# Frag an Juwi die es aufn Ptr geschaft haben :D



## Toyuki (24. Juni 2009)

Hallo, ich wollte meinen Char kopieren aber war zu spät^^ man kann atm kein char mehr kopieren.
Meine frage ist wie sieht es mit Titaniumerz sondieren aus? Lohnt es sich oder sollte ich meine ~300 erze noch schnell verticken?

Vielen Dank für alle sinnvollen Antworten

~Toyuki


----------



## Dalmus (25. Juni 2009)

Hab's leider auch (noch) nicht auf den PTR geschafft, aber ein paar Infos/Erfahrungsberichte gibt's im PTR-Forum:
http://forums.wow-europe.com/thread.html?t...50456&sid=3

Edit:
Kleine Überlegung meinerseits:
Derzeitige AH-Kosten bei uns für 1 Stack Titanerz: 300G
Derzeitige AH-Kosten bei uns für 1 Stack Saroniterz: 20G

Anscheinend braucht der Alchi 3 blaue Steine um einen der neuen lila Steinchen zu transmutieren.
Die Rate für die lila Steinchen beim Sondieren von Titanerz scheint etwa die gleiche zu sein wie die Rate für blaue Steinchen bei Saroniterz.
Somit dürfte es bei den aktuellen Preisen (heute morgen geschaut) wesentlich günstiger sein Steinchen zu transmutieren als Titanerz zu sondieren.

Wahrscheinlich wird es dann einen Run auf Saroniterz geben, sodaß die Preise drastisch angehoben werden.
Eine vielversprechende (aber möglicherweise riskante) Taktik könnte also sein schon jetzt reichlich Saroniterz zu kaufen, zu sondieren und die Steinchen zu horten.

Mehr Infos beizeiten wären aber vermutlich nicht schlecht.
Derzeit gibt es bei Alchis ja keinen CD auf Transmutationen von Steinen (afaik). Aber wer weiss ob das so bleibt? Auch die Transmutationsrezepte finde ich gerade etwas verwirrend...


----------



## NoD (26. Juni 2009)

Mein Kopiervorgang ist leider auch noch nicht abgeschlossen.

Also diese Infos habe ich bisher auch.

Titanerz -> sondieren: epic gem (droprate so wie blaue beim Saronit)
dabei kommt noch Titanstau raus.
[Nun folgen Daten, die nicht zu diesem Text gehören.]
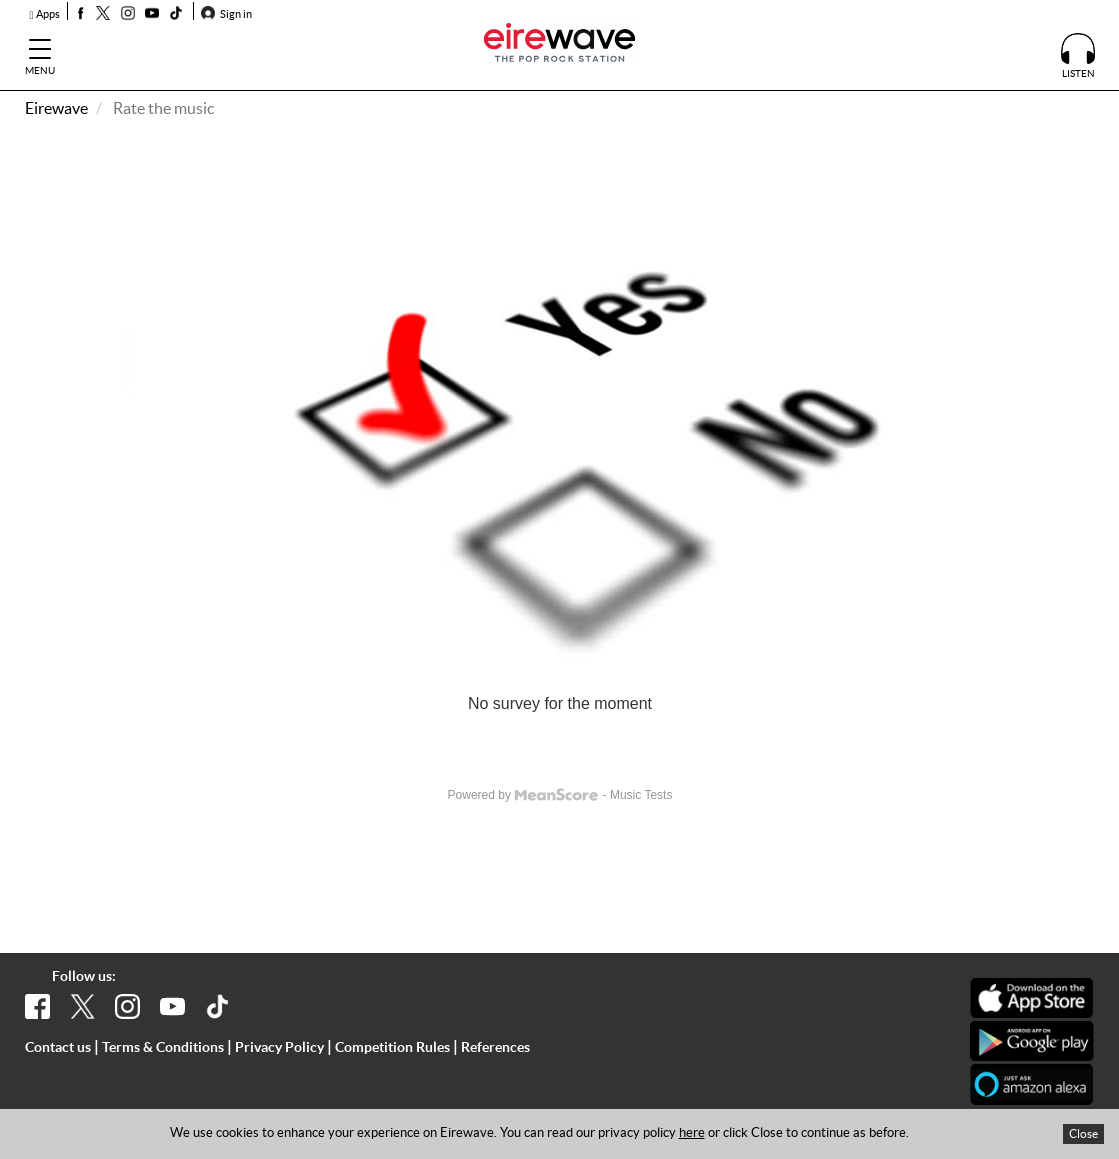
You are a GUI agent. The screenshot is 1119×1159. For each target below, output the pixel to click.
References (495, 1047)
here (692, 1132)
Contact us (58, 1047)
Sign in (226, 14)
Beim Juwilehrer abgeben. 10 Staub: 1 Juwi Marke

*5 Juwi Marken: 1 Epic Vorlage*



			Dieser Inhalt steht nur eingeloggten Mitgliedern zur Verfügung.
        



*15 Emblem des Heldentums: 1 Epicgem*



			Dieser Inhalt steht nur eingeloggten Mitgliedern zur Verfügung.
        


*bzw. 10.000 Ehre*



			Dieser Inhalt steht nur eingeloggten Mitgliedern zur Verfügung.


----------



## Dalmus (26. Juni 2009)

Ich hoffe doch mal, daß die den Rubin noch rot einfärben. *g*

Auf die bisherigen Transmutationsrezepte komm ich noch nicht so ganz klar.
Aus einigen blauen Steinchen kann man epische herstellen (3:1)
Um andere epische herzustellen braucht man aber wiederum 3 epische? Oo

Egal, das Thema wird bestimmt schon im Alchi-Forum diskutiert. 
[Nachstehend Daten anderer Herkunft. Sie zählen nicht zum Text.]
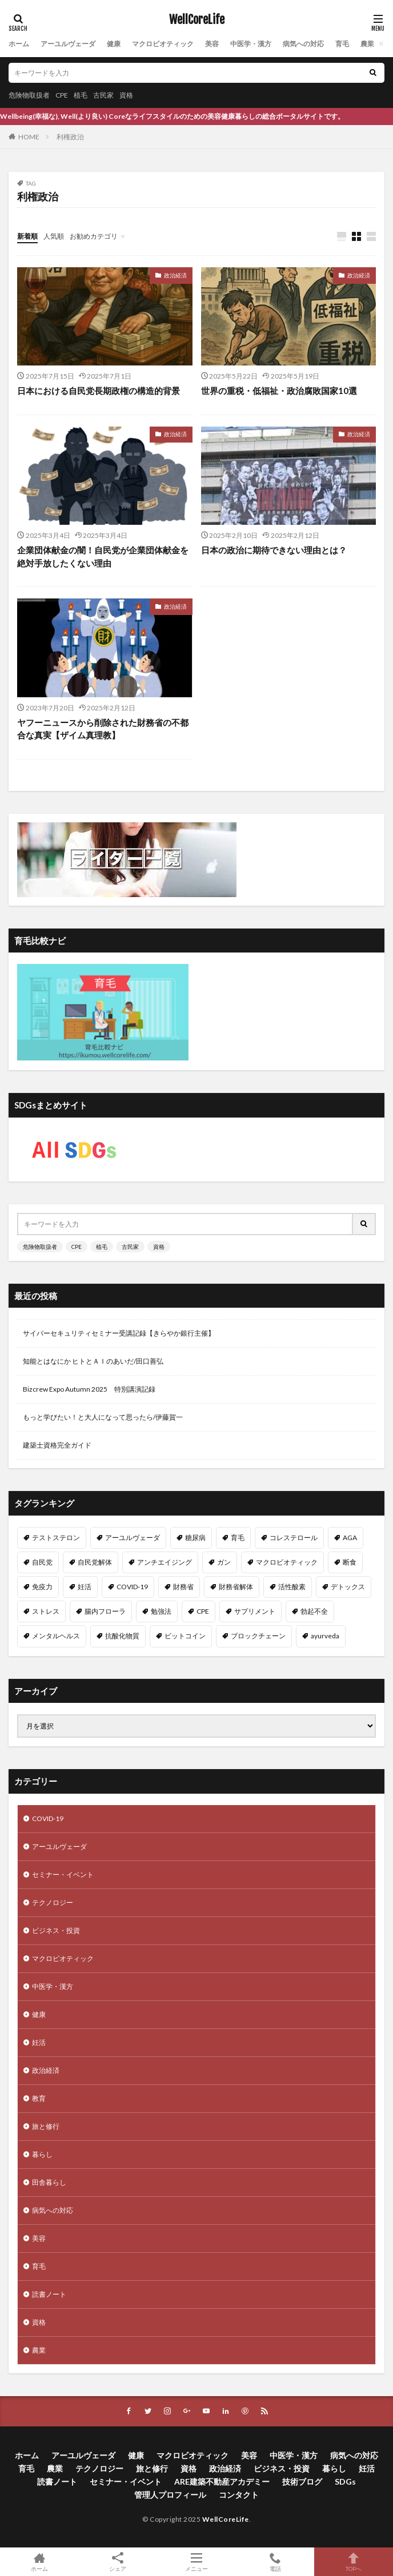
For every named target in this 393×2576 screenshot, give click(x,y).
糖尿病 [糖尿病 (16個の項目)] (195, 1537)
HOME (28, 136)
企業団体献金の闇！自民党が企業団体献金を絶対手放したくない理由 (103, 556)
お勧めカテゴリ (94, 236)
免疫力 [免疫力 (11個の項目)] (42, 1586)
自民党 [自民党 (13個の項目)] (42, 1562)
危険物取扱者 (29, 95)
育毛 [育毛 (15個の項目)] (237, 1537)
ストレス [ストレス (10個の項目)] (45, 1611)
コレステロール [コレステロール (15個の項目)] (294, 1537)
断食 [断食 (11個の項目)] (349, 1562)
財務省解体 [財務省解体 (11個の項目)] (236, 1586)
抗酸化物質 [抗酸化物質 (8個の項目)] (122, 1635)
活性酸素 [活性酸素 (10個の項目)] (292, 1586)
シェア (118, 2562)
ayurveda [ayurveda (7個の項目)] (325, 1635)
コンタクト (239, 2494)
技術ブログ (302, 2481)
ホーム (19, 43)
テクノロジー (52, 1902)
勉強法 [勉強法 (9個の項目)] (161, 1611)
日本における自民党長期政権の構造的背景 (98, 390)
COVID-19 (47, 1818)
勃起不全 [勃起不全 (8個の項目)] (314, 1611)
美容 (212, 43)
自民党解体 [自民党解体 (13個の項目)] (95, 1562)
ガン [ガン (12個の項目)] (224, 1562)
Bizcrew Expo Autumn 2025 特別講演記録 (89, 1389)
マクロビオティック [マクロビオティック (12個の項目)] (287, 1562)
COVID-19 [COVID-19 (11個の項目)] (132, 1586)
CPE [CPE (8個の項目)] (202, 1611)
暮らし (42, 2154)
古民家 (103, 95)
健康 (114, 43)
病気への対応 (303, 43)
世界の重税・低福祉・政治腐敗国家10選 (279, 390)
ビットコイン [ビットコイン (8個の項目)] (185, 1635)
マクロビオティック (163, 43)
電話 (275, 2561)
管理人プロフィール (170, 2494)
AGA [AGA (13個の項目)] (350, 1537)
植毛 (80, 95)
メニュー (196, 2561)
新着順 (27, 236)
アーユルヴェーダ (68, 43)
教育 (39, 2098)
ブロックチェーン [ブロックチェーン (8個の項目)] (258, 1635)
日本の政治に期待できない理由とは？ (274, 550)
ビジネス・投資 (56, 1930)
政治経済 (175, 275)
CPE (61, 95)
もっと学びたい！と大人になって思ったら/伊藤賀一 (103, 1417)
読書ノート (49, 2294)
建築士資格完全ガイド (57, 1445)
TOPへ (353, 2561)
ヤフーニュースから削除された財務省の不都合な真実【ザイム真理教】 (103, 729)
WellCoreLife (196, 20)
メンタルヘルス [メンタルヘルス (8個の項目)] (56, 1635)
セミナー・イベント (63, 1874)
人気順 (53, 236)
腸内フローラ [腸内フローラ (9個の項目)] (105, 1611)
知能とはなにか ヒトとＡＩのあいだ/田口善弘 (93, 1361)
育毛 (342, 43)
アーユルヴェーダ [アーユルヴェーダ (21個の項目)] (132, 1537)
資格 (126, 95)
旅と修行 (45, 2126)
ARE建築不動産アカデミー (222, 2481)
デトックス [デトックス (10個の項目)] (348, 1586)
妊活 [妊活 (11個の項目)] (84, 1586)
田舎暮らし (49, 2182)
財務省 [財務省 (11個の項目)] (183, 1586)
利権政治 (70, 136)
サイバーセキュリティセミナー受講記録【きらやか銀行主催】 (119, 1333)
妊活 (39, 2042)
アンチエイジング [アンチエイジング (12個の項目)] (164, 1562)
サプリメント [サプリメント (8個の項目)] (254, 1611)
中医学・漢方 (250, 43)
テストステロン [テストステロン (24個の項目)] (56, 1537)
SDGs (345, 2481)
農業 (367, 43)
			Dieser Inhalt steht nur eingeloggten Mitgliedern zur Verfügung.


----------



## cM2003 (26. Juni 2009)

Interessanter fände ich, ob die Drachenaugen weiterhin prismatisch sind.


----------



## Dalmus (26. Juni 2009)

cM2003 schrieb:


> Interessanter fände ich, ob die Drachenaugen weiterhin prismatisch sind.


Guter Punkt.
Zwar wurde da eine Änderung angekündigt, allerdings ist diesbezüglich nichts in den Patchnotes zu finden.

Worüber ich allerdings gerade gestolpert bin:
&#9702;Icy Prism now has a chance of yielding an epic gem.

Da würde mich nun wirklich die Rate interessieren. Oo
*heimlich schonmal gefrorene Kugeln bunker*


----------



## Giggs (26. Juni 2009)

Schätz mal das es die gleiche dropchance wie das Drachenauge hat, oder hab ich nur pech*?


----------



## advanced08 (26. Juni 2009)

also denke mal das die drachenaugen prismatisch bleiben die anderen berufe wurden ja "gebufft"


----------



## NoD (27. Juni 2009)

So habs nun auf PTR geschafft.

8 Stacks Titanerz sondiert. 9 Epicgems 26 Staub. (3 blaue, jede Menge grüne)

Selbe chande wie blaue gems auf Saronit meiner Meinung nach.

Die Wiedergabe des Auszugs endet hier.